Not unobtrusively enough. He frowned.

'I do care, Titus,' he said gently. 'I've done my best. And what can it possibly matter to anyone?'

'What indeed?' I glanced across at Bassus. His face, and the faces of the others around him — I noticed they were all senators — were hard as stone.

'You'll see.' Lucius was talking to me as if to a child. 'Once we get this terrible fire under control I'll build a proper city. Wide streets with covered walks. Proper fire precautions. Lots of new public buildings. Grants, of course, for private citizens who've lost their property. It'll be a blessing in disguise, Rome was such a dump.' He paused. 'Oh, and a proper palace as well. Not just for me. For Rome. Something we can all be proud of.'

'I'll look forward to that,' I said. 'And now, if you'll excuse me…'

I moved away, towards Bassus. Lucius didn't stop me; but I couldn't help noticing his sudden look of hurt, as if I had actually hit him after all. In a way he was right; that was the dreadful thing. Performing his Sack of Troy to the backdrop of the blazing city meant nothing; as I'd said myself, a marvellous bit of theatre. It didn't matter a straw, especially set against all the good he'd done since he'd got back to Rome. He was sincere, too, about his plans for the city. I knew that; Lucius would move heaven and earth to make sure that Rome after the fire was a better and a safer place to live in.

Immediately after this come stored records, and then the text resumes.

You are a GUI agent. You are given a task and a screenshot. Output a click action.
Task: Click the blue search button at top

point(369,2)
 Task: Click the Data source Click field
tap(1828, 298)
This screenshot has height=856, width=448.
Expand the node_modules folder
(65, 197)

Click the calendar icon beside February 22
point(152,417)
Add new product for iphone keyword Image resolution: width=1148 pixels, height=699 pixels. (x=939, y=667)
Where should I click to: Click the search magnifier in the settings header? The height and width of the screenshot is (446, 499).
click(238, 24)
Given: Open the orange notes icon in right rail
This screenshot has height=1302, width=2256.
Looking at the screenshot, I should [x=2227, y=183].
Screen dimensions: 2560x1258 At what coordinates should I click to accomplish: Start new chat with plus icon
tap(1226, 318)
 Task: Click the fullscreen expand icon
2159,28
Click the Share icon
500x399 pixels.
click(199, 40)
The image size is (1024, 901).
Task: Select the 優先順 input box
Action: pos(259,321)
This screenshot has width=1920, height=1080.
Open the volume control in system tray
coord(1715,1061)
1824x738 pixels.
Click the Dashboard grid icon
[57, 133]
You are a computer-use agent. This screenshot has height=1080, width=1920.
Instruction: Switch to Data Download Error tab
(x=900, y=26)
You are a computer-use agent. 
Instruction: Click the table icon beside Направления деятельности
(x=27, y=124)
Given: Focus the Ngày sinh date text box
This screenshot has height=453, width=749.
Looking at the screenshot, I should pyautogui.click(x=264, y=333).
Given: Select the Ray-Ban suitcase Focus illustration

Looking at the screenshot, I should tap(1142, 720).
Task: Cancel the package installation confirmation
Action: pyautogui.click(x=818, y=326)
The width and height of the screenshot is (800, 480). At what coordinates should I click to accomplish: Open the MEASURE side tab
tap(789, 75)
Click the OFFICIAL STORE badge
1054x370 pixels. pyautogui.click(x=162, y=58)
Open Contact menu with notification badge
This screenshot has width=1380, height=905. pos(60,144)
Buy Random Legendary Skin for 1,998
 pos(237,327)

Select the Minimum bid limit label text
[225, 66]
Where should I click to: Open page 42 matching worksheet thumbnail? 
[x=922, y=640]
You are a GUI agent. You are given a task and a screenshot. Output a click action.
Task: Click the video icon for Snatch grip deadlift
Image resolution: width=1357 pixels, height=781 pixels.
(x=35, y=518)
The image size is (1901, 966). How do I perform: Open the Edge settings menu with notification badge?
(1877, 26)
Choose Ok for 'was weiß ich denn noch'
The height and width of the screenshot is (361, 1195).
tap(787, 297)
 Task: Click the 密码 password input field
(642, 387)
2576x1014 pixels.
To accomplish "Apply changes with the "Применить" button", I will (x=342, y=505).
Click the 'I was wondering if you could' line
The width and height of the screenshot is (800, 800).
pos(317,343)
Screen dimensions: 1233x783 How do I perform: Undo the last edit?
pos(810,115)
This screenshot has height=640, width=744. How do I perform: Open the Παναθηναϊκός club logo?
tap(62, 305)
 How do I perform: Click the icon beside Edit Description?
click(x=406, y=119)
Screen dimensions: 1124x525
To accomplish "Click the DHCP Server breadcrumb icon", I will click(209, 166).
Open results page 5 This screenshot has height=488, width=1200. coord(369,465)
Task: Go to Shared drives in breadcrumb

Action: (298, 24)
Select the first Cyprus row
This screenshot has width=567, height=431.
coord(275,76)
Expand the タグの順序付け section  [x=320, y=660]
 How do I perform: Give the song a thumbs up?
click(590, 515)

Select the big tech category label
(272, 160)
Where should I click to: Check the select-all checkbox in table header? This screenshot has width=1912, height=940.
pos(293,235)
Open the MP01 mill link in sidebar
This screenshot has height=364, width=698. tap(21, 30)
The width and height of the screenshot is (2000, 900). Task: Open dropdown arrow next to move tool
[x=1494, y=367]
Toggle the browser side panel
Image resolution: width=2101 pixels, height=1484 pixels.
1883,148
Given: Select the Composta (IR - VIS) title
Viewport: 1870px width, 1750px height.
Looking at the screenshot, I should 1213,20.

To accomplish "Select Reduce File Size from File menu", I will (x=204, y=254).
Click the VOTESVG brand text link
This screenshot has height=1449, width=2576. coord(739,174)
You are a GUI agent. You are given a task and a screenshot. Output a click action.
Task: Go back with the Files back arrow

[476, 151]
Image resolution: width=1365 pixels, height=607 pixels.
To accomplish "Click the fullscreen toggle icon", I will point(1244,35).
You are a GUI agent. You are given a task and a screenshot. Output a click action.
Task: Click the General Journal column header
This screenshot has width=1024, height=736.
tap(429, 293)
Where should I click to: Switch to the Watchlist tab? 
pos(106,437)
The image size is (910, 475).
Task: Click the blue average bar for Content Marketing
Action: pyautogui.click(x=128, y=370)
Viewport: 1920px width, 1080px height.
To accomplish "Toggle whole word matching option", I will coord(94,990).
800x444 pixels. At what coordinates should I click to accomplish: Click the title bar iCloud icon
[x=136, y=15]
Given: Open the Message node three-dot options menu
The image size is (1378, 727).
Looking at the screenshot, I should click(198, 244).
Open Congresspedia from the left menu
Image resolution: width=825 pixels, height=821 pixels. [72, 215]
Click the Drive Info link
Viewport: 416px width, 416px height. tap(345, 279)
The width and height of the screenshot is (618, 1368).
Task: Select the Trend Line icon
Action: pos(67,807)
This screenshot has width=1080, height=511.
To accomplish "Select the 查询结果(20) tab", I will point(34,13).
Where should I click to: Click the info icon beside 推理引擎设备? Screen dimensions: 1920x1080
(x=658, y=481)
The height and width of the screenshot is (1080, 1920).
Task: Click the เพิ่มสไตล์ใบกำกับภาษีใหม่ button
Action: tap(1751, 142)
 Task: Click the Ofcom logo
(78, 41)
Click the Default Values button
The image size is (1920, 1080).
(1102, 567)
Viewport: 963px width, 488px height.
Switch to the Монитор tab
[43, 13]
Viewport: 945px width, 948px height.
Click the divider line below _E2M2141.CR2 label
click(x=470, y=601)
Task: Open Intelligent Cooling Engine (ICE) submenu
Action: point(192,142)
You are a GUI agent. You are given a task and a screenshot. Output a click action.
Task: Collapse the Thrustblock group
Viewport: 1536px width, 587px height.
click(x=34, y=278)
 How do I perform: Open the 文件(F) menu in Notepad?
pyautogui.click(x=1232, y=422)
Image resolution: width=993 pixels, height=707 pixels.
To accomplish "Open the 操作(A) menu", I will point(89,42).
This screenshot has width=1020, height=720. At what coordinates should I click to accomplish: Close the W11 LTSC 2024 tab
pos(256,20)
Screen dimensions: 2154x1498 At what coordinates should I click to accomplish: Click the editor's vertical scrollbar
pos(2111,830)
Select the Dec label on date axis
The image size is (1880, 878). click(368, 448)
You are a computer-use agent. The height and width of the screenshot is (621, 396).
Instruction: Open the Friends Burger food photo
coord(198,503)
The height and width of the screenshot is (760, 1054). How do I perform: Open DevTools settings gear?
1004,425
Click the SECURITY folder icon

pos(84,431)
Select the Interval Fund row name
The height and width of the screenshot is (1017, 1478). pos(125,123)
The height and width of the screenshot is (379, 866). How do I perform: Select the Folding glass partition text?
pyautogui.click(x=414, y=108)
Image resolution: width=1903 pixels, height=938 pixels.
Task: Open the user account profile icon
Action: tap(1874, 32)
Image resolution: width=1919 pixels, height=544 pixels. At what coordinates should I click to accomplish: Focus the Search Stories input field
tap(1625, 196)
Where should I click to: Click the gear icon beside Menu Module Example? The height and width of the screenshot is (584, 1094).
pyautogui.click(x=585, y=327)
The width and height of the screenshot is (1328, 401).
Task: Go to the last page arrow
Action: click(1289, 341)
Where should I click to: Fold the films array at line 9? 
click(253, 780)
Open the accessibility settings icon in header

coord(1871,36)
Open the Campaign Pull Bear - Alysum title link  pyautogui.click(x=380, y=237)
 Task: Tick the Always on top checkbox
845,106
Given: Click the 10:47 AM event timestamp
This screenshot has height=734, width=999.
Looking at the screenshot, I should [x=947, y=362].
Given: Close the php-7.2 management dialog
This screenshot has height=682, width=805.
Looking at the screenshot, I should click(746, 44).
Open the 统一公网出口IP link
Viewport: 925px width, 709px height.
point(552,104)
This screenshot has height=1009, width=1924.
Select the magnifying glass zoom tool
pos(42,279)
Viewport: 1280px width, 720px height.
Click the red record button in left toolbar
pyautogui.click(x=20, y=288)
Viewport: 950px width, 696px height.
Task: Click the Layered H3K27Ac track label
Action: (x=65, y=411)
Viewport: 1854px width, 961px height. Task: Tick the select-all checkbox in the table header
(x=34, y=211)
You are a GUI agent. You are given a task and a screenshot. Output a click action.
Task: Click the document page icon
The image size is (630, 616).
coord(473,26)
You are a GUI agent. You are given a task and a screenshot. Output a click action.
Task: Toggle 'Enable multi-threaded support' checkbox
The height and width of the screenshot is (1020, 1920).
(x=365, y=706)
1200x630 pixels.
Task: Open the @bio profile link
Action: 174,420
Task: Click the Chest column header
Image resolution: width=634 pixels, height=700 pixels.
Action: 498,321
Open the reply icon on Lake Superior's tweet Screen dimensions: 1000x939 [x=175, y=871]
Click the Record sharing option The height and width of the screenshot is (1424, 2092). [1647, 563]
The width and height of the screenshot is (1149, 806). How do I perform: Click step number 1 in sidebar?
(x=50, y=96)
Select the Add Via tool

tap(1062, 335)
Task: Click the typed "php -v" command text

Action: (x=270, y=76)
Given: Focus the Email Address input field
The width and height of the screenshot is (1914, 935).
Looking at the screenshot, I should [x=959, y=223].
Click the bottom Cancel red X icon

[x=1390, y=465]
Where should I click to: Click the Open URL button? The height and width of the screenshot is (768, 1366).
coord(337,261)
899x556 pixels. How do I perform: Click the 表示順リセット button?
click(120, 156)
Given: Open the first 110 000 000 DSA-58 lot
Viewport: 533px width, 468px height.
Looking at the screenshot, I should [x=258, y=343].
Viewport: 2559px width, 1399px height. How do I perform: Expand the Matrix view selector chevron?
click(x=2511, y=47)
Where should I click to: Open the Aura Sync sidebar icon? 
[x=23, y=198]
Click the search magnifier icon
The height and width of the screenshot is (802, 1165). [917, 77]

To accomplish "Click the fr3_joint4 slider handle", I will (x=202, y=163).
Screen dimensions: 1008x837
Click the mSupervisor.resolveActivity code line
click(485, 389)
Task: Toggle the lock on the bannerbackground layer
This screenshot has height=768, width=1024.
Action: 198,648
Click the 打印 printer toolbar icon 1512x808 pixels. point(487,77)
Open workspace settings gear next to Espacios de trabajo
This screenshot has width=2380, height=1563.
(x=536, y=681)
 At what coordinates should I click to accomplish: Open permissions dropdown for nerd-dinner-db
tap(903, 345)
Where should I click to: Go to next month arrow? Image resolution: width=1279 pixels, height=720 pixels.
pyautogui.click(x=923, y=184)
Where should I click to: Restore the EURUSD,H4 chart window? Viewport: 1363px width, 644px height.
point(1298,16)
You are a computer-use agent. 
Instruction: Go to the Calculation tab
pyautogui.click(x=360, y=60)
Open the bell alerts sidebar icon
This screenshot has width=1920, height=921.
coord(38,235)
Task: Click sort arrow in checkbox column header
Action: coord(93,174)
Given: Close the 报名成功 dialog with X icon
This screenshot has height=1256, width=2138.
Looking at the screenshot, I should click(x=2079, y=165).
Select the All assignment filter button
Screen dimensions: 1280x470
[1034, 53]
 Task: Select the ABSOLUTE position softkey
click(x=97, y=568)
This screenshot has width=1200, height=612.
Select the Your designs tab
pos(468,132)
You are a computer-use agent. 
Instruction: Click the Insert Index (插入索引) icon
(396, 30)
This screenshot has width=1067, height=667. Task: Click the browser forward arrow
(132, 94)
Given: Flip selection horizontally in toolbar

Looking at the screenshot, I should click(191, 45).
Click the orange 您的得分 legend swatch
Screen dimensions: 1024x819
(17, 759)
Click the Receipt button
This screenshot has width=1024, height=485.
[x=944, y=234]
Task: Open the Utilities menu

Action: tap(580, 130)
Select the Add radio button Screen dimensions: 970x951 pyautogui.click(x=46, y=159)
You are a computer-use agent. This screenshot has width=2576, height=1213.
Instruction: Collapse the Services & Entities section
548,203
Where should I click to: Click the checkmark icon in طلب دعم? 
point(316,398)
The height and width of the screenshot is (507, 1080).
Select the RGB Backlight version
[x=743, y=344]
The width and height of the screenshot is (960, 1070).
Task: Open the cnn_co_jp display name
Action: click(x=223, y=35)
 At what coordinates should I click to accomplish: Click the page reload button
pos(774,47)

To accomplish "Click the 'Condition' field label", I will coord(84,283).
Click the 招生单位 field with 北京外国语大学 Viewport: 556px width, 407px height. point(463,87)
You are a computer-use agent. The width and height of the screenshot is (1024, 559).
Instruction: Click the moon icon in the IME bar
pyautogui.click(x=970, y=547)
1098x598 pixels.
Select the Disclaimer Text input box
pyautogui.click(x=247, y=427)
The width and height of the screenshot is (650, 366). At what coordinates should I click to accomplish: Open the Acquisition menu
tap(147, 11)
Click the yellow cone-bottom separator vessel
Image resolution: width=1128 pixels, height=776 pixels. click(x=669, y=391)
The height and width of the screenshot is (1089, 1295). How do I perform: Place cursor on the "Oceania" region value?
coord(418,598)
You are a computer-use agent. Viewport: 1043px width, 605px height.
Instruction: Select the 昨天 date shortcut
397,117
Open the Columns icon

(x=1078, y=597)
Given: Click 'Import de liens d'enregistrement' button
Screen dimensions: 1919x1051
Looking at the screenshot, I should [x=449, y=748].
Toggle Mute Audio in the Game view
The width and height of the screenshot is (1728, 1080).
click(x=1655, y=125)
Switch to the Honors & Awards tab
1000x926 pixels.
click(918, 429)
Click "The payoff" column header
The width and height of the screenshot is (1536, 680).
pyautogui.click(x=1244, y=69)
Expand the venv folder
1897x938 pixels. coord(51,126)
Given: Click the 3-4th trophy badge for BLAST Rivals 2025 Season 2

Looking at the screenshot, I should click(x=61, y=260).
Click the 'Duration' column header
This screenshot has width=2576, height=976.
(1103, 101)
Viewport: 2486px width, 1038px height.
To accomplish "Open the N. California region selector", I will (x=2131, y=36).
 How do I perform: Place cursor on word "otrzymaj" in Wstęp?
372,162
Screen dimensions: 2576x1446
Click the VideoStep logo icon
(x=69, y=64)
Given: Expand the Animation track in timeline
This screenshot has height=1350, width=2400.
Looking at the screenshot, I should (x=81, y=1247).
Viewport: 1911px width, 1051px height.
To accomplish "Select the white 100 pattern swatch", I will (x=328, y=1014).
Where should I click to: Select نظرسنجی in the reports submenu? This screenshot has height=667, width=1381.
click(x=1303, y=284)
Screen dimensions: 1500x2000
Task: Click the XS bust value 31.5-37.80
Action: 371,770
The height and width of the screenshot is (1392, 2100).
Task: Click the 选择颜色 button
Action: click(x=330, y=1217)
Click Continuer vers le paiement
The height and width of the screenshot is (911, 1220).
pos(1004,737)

But what would they remember, the Romans of a hundred years' time, when all of us were dead? That the Emperor Nero had rebuilt the city, much of it at his own expense? Or that he played the lyre and sang while the old Rome burned below him? You, my readers, know the answer as well as I do. And so will your children, and your children's children.

Lucius's tragedy was that he couldn't even ask himself the question.